El equipo grana se podría reforzar con un mediocentro defensivo o un extremo, siempre de categoría sub-23. De momento, no hay ninguna operación en marcha.
GREGORIO LEÓN
En sus últimas comparecencias públicas, Manuel Sánchez Breis no ha querido dar por cerrada al cien por cien la plantilla del Real Murcia. La puerta queda entornada. La de Álvaro Giménez quizá no sea la última incorporación. Con todavía medio mes por delante antes de que empiece el curso, con el mercado abierto y los teléfonos de los representantes ardiendo, el club murcianista no quiere dejar escapar alguna oportunidad extraordinaria que pudiera surgirle. Un último fichaje, una última pieza. Y podría caer en dos demarcaciones específicas, que tiene detectadas la dirección deportiva grana: mediocentro defensivo o extremo que pueda jugar también de mediapunta. Solo un futbolista que pueda desempeñarse en ese sector del campo podría despertar las apetencias de la entidad que preside Pedro León.
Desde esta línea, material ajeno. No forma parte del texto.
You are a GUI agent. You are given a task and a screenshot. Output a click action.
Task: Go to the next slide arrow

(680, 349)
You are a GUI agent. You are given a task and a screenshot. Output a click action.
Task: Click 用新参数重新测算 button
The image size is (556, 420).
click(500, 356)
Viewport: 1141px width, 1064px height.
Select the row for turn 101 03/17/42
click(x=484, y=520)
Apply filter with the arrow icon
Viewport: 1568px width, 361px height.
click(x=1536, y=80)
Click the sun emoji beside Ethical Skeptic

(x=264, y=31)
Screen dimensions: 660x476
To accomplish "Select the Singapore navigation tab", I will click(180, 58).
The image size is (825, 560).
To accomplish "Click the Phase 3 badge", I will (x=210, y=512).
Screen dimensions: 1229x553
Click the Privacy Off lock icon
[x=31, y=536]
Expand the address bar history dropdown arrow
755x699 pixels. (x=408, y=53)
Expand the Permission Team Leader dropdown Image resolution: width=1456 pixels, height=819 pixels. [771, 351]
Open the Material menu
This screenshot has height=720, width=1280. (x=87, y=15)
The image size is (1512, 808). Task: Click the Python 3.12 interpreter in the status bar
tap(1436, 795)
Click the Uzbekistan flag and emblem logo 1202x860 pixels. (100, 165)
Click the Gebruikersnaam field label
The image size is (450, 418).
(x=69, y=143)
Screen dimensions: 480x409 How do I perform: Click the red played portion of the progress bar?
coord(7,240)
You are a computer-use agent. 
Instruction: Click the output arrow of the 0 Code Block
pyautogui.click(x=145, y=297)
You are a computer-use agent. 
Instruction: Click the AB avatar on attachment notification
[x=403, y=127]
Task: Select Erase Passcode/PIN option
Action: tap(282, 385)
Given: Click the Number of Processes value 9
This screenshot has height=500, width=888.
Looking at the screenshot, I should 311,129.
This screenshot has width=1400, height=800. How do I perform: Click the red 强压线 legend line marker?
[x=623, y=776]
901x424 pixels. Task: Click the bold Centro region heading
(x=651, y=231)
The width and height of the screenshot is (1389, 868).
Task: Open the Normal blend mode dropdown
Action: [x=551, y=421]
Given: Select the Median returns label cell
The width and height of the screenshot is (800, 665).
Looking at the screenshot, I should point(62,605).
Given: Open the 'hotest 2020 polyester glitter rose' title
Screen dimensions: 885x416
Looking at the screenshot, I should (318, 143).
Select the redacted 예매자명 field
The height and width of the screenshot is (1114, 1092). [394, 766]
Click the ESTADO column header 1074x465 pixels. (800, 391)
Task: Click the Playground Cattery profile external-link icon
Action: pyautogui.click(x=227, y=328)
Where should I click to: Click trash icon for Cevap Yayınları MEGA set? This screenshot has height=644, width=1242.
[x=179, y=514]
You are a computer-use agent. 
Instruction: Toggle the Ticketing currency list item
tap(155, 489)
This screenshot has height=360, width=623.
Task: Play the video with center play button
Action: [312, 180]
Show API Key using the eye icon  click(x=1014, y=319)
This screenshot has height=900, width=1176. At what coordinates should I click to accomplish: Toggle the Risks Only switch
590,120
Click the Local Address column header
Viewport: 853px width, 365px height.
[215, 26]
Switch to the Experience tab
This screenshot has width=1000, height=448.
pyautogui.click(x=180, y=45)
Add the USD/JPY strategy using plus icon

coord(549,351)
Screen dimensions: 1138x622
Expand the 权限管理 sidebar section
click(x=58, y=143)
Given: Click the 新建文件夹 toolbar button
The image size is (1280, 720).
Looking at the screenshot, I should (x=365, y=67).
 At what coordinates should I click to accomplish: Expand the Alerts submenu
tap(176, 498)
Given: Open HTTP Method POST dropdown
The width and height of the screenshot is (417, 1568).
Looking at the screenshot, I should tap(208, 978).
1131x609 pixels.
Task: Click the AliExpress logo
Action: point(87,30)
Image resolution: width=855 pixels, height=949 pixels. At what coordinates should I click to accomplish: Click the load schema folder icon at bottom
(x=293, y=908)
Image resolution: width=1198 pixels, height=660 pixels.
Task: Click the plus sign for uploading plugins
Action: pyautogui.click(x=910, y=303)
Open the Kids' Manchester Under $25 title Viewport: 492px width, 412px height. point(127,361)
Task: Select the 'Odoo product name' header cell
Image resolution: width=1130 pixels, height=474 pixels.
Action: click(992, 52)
Pero, a pesar de los ofrecimientos que siguen llegando, desde las oficinas del Murcia se asegura que no hay ninguna operación en marcha. La razón principal es que ninguno de ellos ha excitado el interés del área deportiva. Y la segunda: el mercado ofrece posibilidades muy interesantes para esa demarcación, pero a precios fuera de alcance del club. Jugadores de 100.000 ó 150.000 euros. Y el Murcia no está en economía de guerra, no. Pero se impone, como principio rector, la prudencia presupuestaria. Con la plantilla ya estructurada, solo el fichaje de un jugador que encajara en el puzle y que tuviera un costo reducido sería estudiable.